THE RITUAL. (2017) REVIEW BY SANDRA HARRIS. ©

THE RITUAL. (2017) BASED ON THE NOVEL OF THE SAME NAME BY ADAM NEVILL. DIRECTED BY DAVID BRUCKNER. STARRING RAFE SPALL, ARSHER ALI, ROBERT JAMES-COLLIER AND SAM TROUGHTON.
REVIEW BY SANDRA HARRIS. ©

I loved this one, a genuinely spooky folk horror set in rural Sweden but filmed in Romania. It’s kind of like THE BLAIR WITCH, but with adult males instead of excitable and impressionable teenagers. The effect of this was to make the film’s concept even more scary, I thought, because when adult males are fleeing in terror from something, then you damn well better flee too, lol, ’cause it means that something bad is coming.
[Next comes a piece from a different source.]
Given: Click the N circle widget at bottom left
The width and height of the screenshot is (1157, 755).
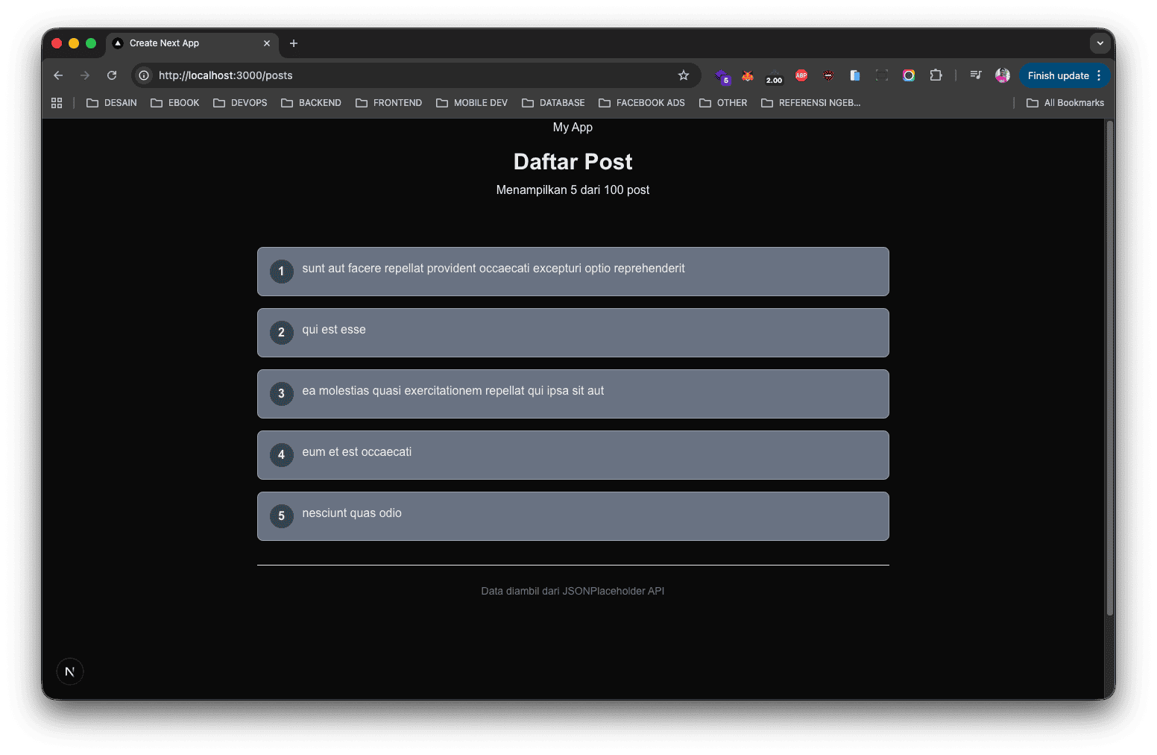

So, we’ve got our four lads anyway, Luke (Rafe Spall), Hutch, Phil and Dom, all proper English blokes who’ve been mates since college and who still try to keep up with each other and with their heavy laddish boozing, even though they all seem to have wives and kids at home.

They’re planning a lads’ holiday when we first meet them. They’re even mentioning Ibiza as a possible destination, which is a bit ridiculous as the kids who go to Ibiza would all regard these four lads as pipe-and-slippers-category auld fellas. Go home to your cocoa, Grandad, type of thing.
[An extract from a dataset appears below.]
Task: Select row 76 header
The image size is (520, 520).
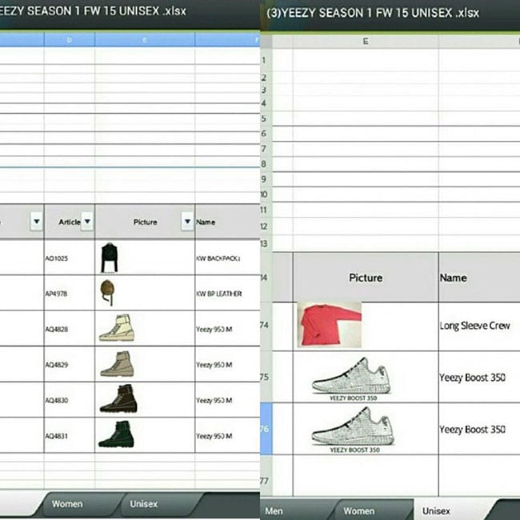Action: tap(266, 429)
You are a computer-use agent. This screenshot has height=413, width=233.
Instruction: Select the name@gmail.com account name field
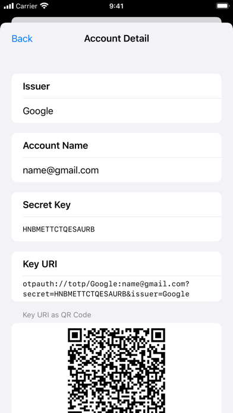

In the end, the lads go to Sweden on a very out-of-character outdoorsy hiking holiday, to honour one of their original five who has died a horrible death in an off-licence hold-up. Luke, who was involved in the same hold-up, is suffering from terrible survivors’ guilt, and he’s also guilty because his own instinct to survive saw him not coming to the aid of his chum. The remaining lads seem also to be harbouring a grudge against Luke for not saving their mate, so some of these resentments may come vomiting copiously out of them later.

They leave a touching memorial to their fallen comrade on a rain-washed Swedish hillside, then they promptly get lost in the forest, miles from civilisation, because they think that cutting through the woods for a short-cut on the way to the lodge they’ve booked into is a good idea.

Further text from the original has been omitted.